Say, you’re building an RSS reader that shows new posts live. Implementing it in a regular procedural manner is easy. Something like this (pseudo-code):

  loop {
    fetch posts
    for each post {
      if we have not yet seen this post {
        mark post seen
        show it to user
      }
    }
  }

Say, now we want to do a focused reading. Which means that we only want to see a subset of posts which satisfy some arbitrary criteria (filter by tags, etc.). No problemo, we just add one conditional in there.

  loop {
    fetch posts
    for each post {
      if post is interesting {
        if we have not yet seen this post {
          mark post seen
          show it to user
        }
      }
    }
  }

Now it’s getting a little bit difficult to read and it will get worse. All business rules are in the same pile of code and it may be difficult to tell them apart.

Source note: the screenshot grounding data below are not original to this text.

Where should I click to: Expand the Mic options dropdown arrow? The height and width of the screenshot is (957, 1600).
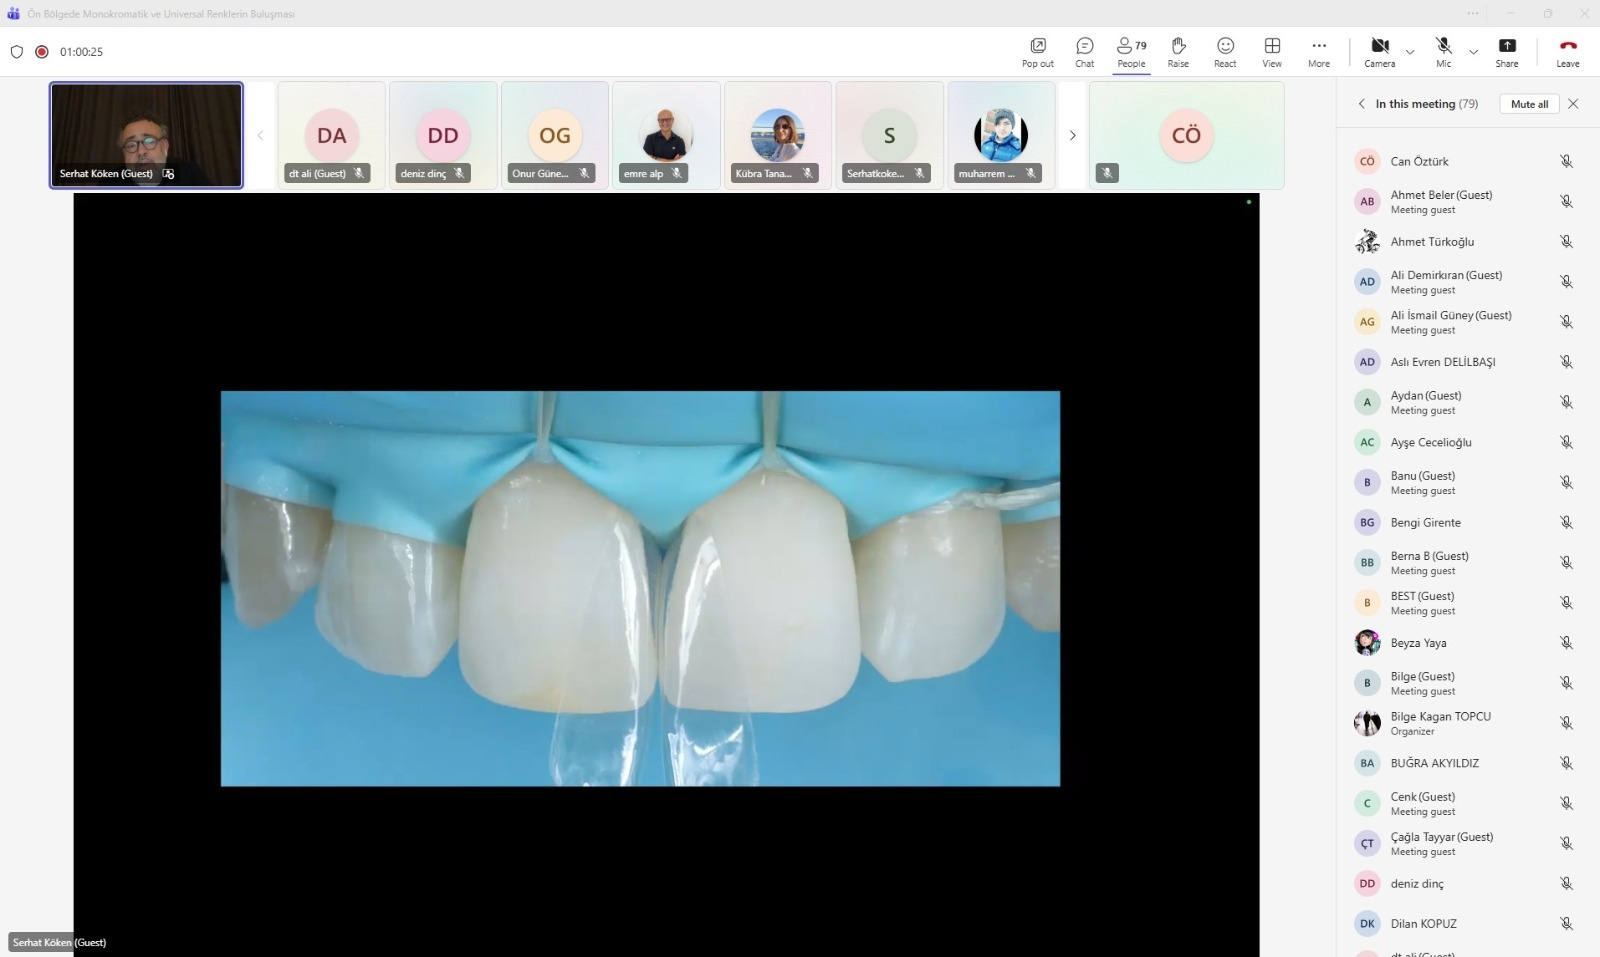[1473, 52]
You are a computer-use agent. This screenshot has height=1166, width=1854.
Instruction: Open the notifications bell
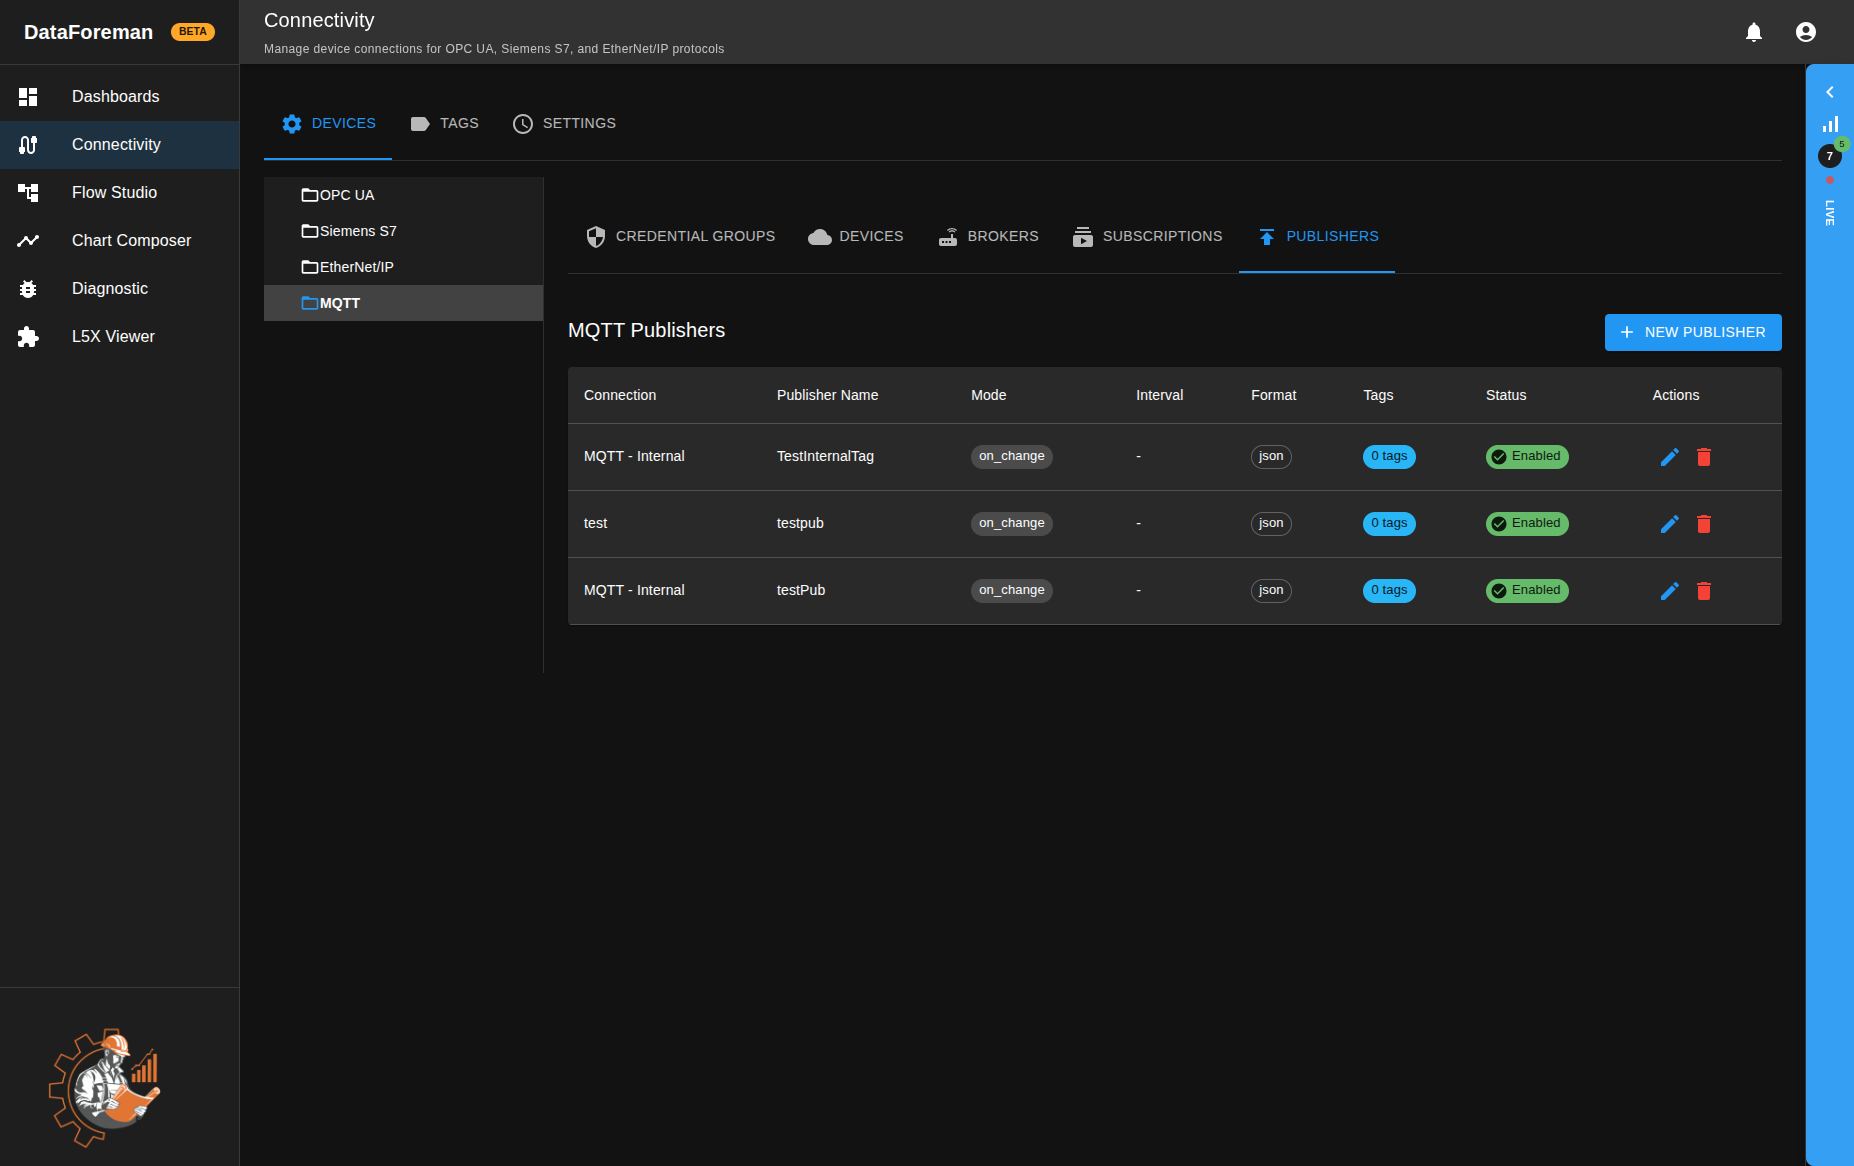pos(1753,32)
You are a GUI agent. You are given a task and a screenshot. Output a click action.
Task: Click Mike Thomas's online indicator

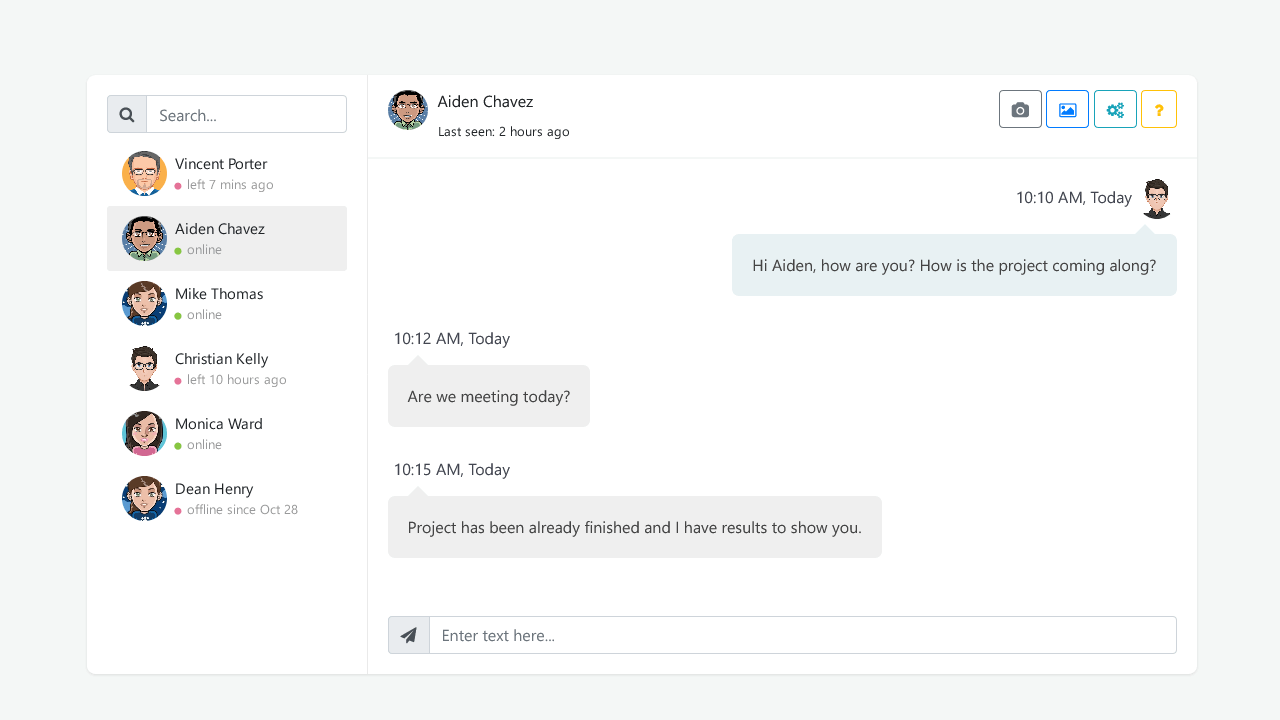[x=179, y=315]
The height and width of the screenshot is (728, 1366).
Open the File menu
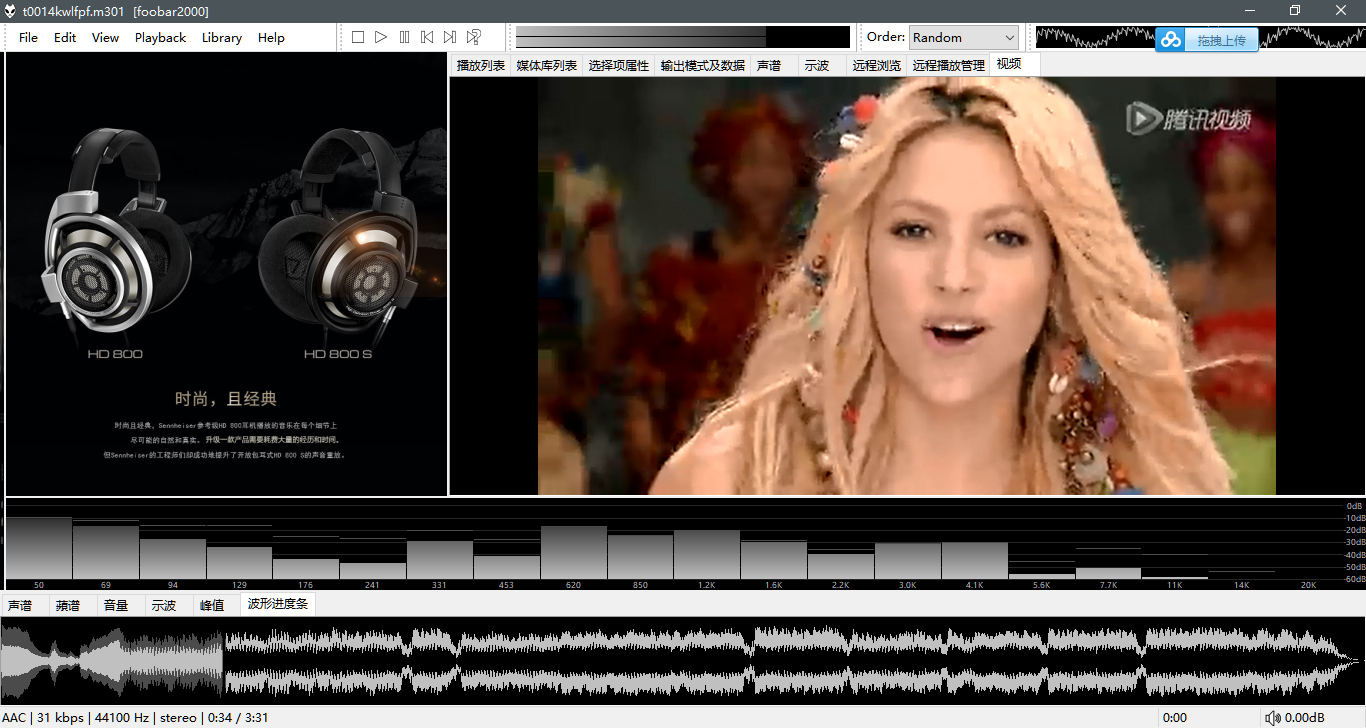coord(28,37)
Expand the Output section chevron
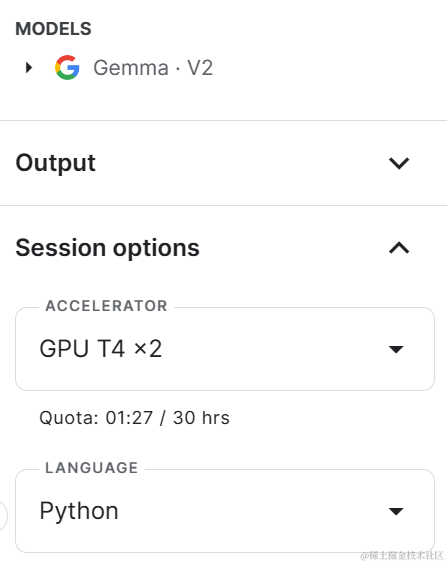Viewport: 447px width, 564px height. click(x=399, y=163)
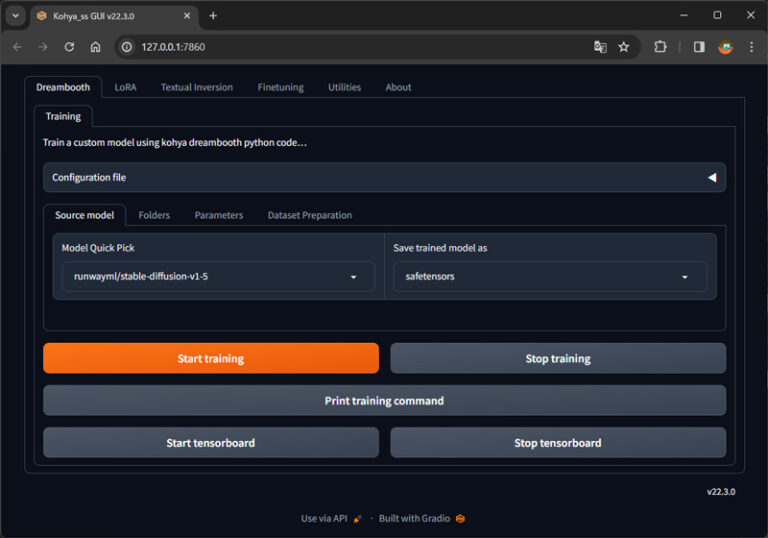Viewport: 768px width, 538px height.
Task: Click the browser reload page icon
Action: (69, 47)
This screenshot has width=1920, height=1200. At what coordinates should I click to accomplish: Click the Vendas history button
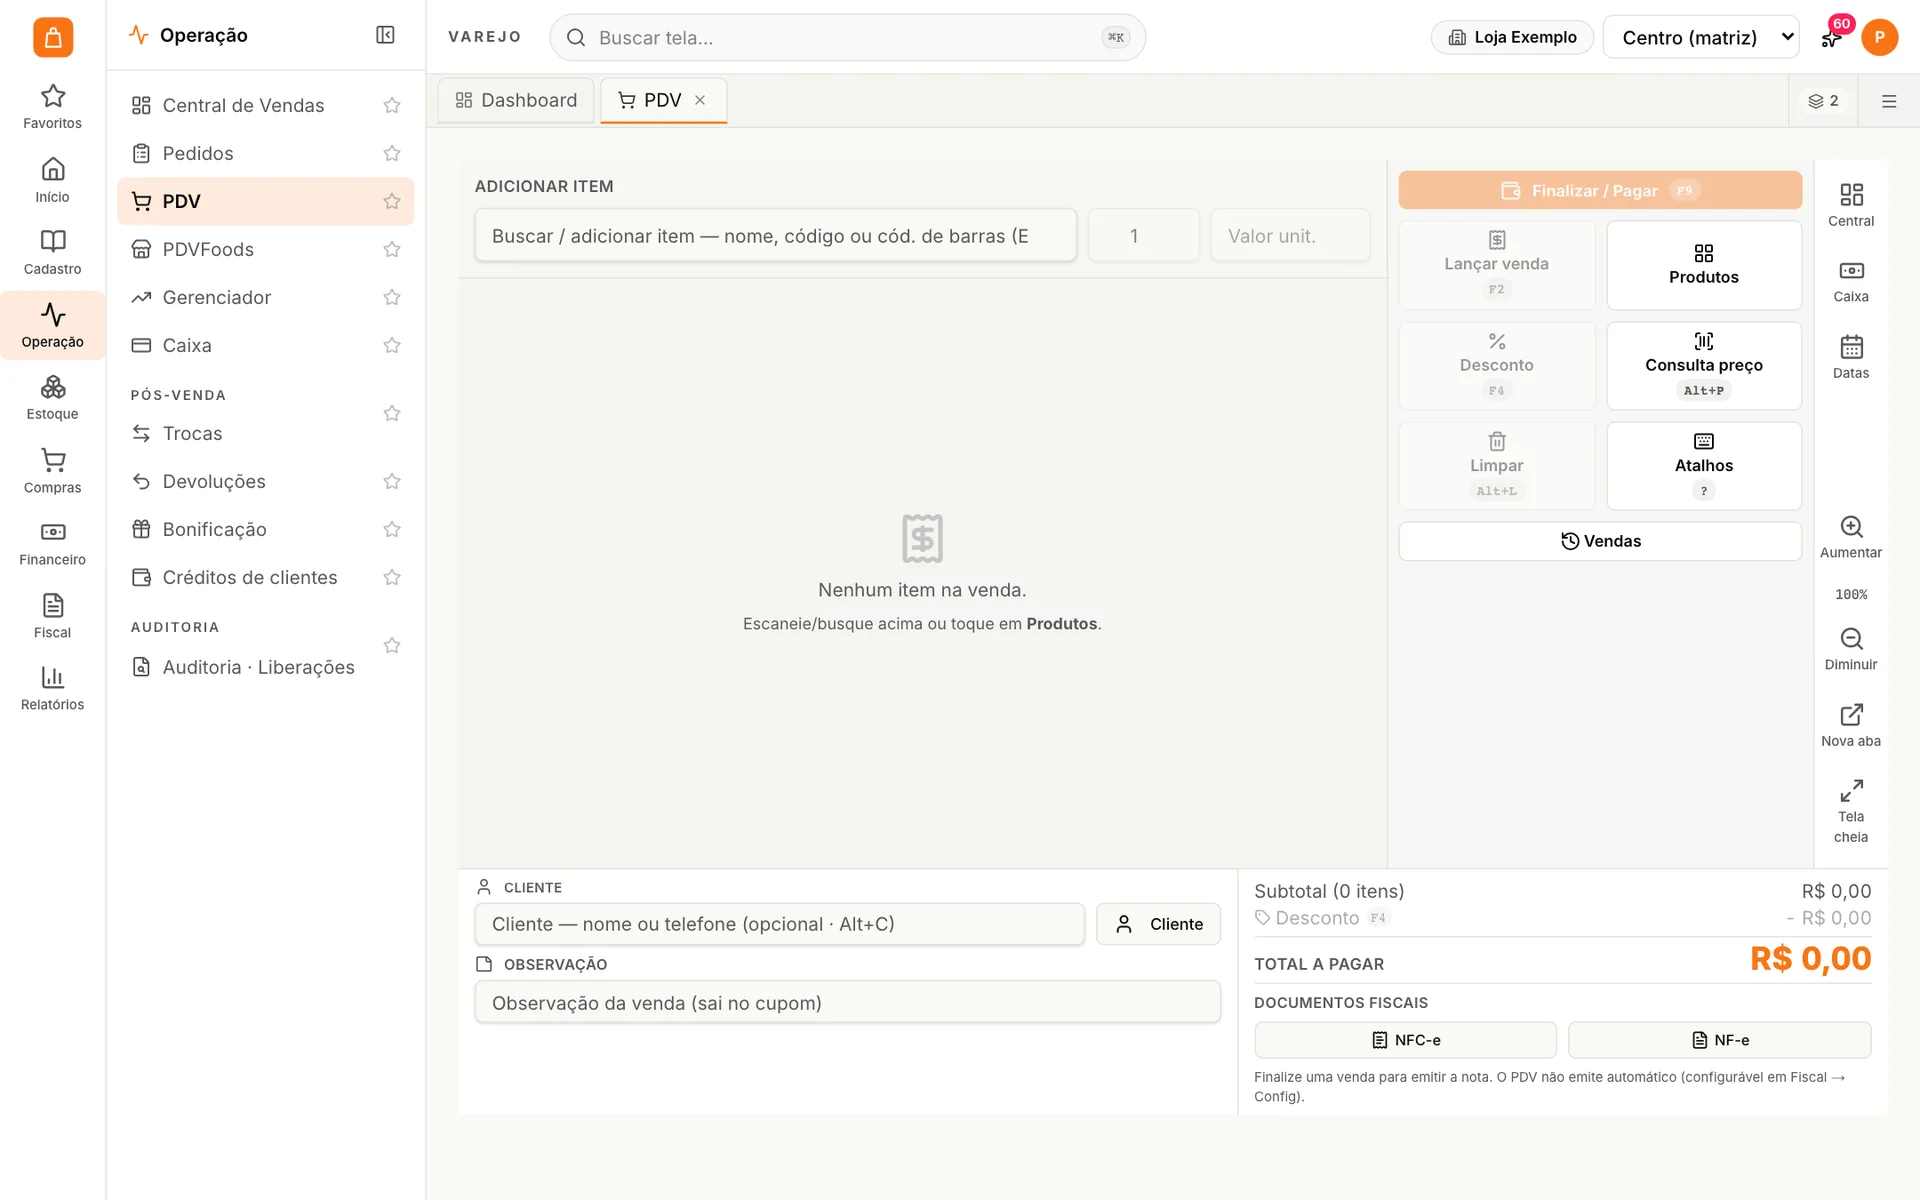tap(1600, 541)
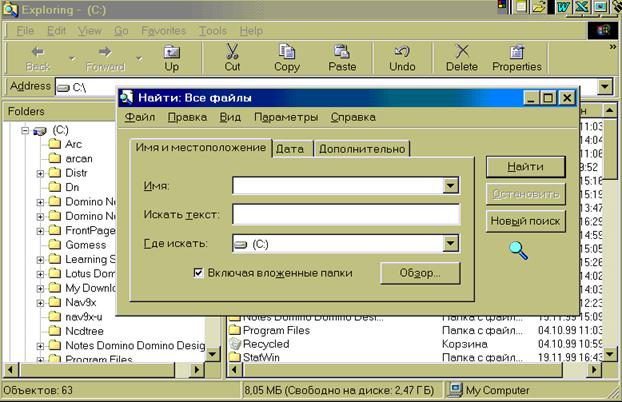Open the 'Где искать' drive dropdown
The height and width of the screenshot is (402, 622).
coord(451,243)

But if you think about it, there is a pipeline that consists of several primitive segments:

Each individual block is completely separate from each other (well, maybe except that “select unseen” and “mark all seen” might use the same storage). If we were to, say, remove caching (and stop serving cached content), we’d only have to take out those two segments. If we want to change how content is presented to user (print to terminal, send to text-to-speect engine, …), we only have to replace the final segment. The rest of the pipeline stays untouched. And the aforementioned tag filtering - we just insert it after fetcher:

In the pipeline, each segment can either swallow a message or pass it on (after applying some transformation (optional)). Two simple rules, infinite flexibility.

Go language allows for natural expression of this design: goroutines as segments, connected by channels.

Here’s an intentionally primitive example, which filters and transforms a stream of integers.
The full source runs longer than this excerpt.